> _INSTRUCTIONS FOR THE TASK_:
Leaving the pictures aside, transcribe the data below exactly.
[[ DATA SUPPLIED open ]]
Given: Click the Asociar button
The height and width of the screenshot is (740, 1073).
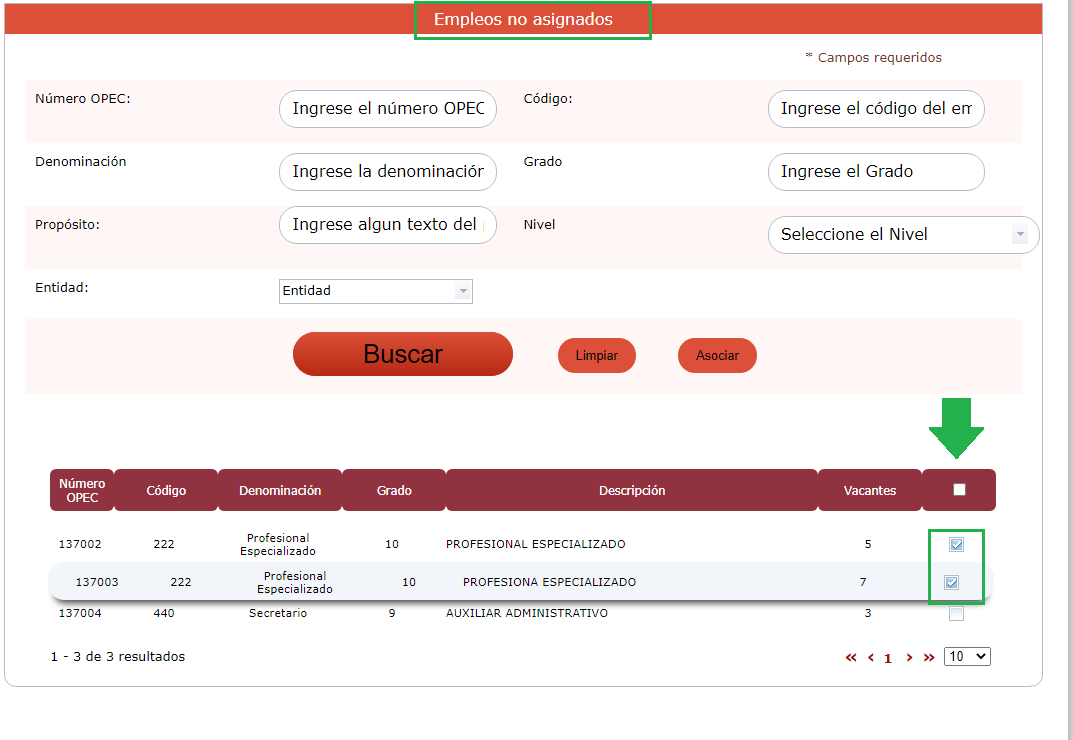Looking at the screenshot, I should [717, 356].
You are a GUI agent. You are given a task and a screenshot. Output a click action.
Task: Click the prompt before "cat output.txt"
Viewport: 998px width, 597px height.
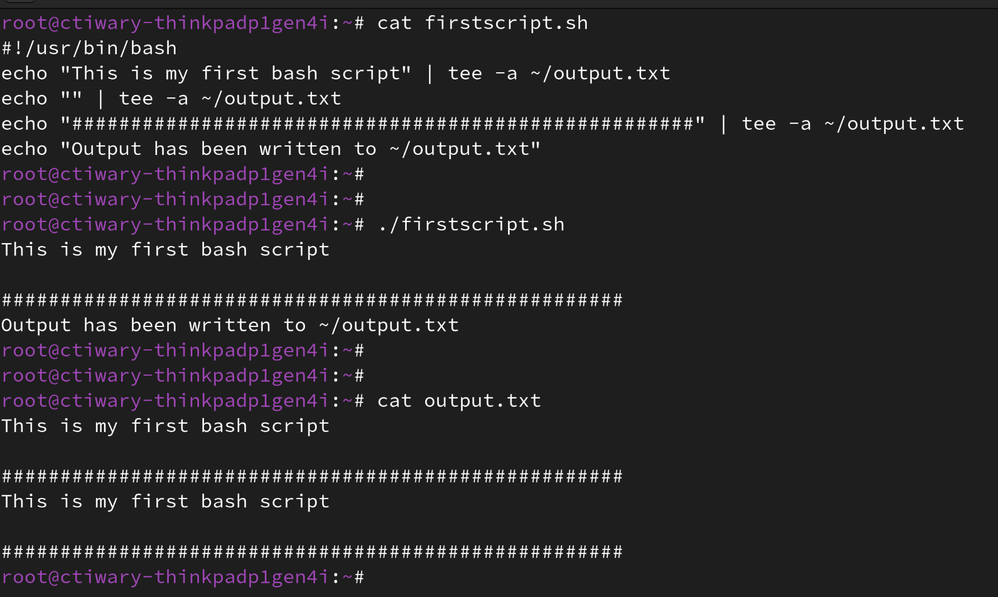pos(182,400)
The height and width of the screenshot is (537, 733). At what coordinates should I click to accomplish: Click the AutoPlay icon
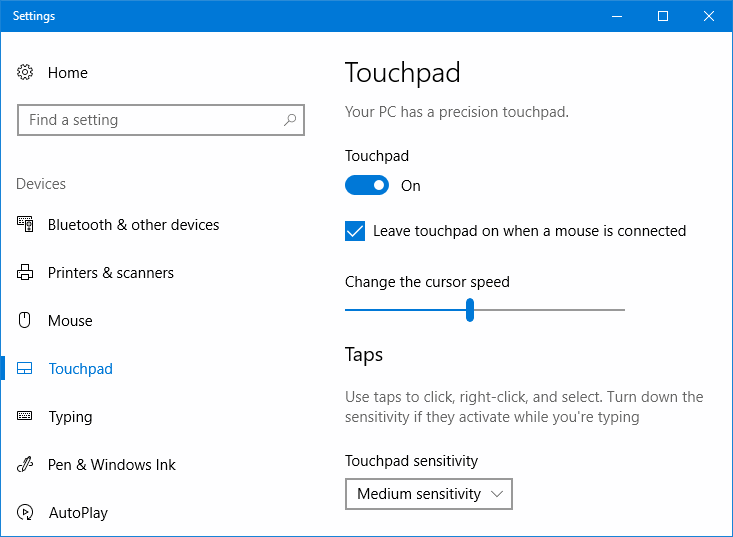[26, 513]
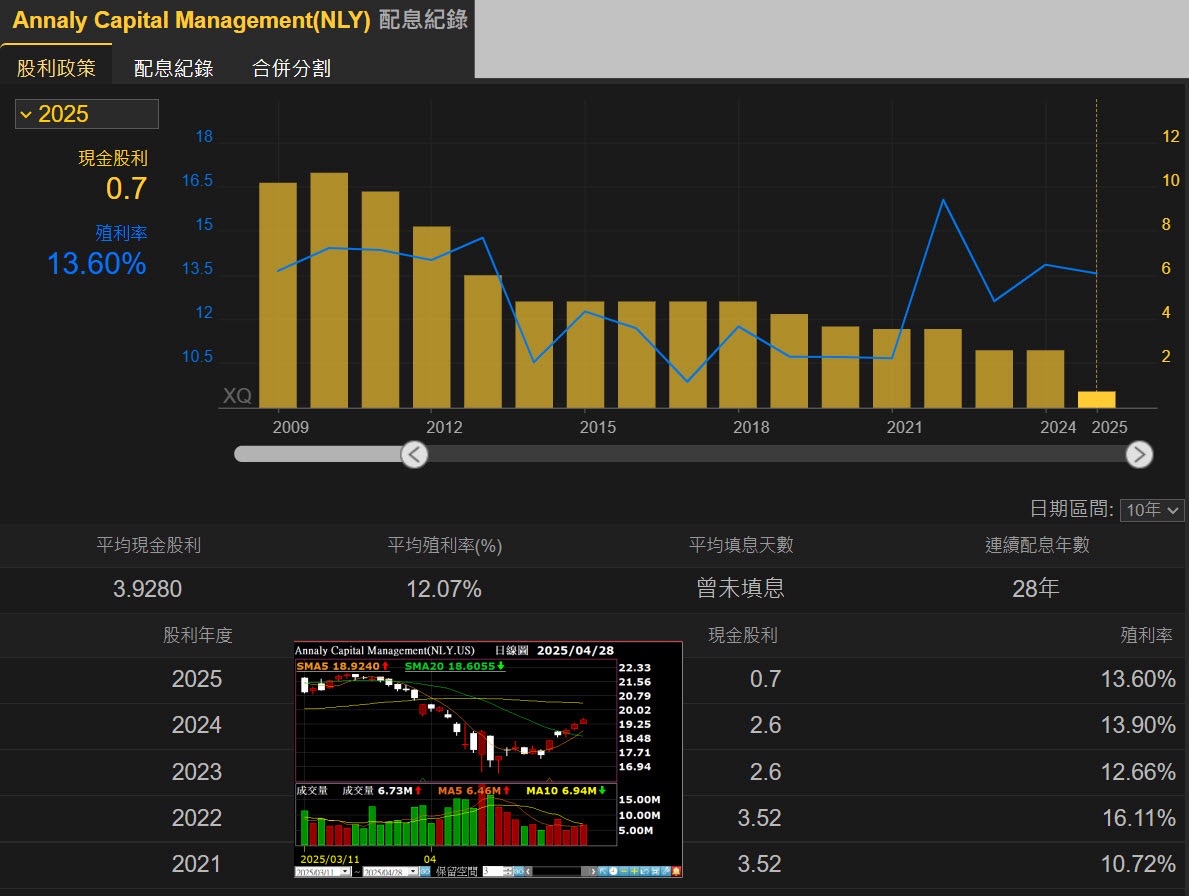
[[ DATA SUPPLIED closed ]]
> _TASK RESPONSE_:
Given: Click the Asociar button
The height and width of the screenshot is (740, 1073).
Looking at the screenshot, I should [717, 356].
You are a GUI agent. You are given a task and a screenshot. Output a click action.
Task: Click the prompt before "cat output.txt"
Viewport: 998px width, 597px height.
pos(182,400)
The height and width of the screenshot is (537, 733). At what coordinates should I click to accomplish: Click the AutoPlay icon
[26, 513]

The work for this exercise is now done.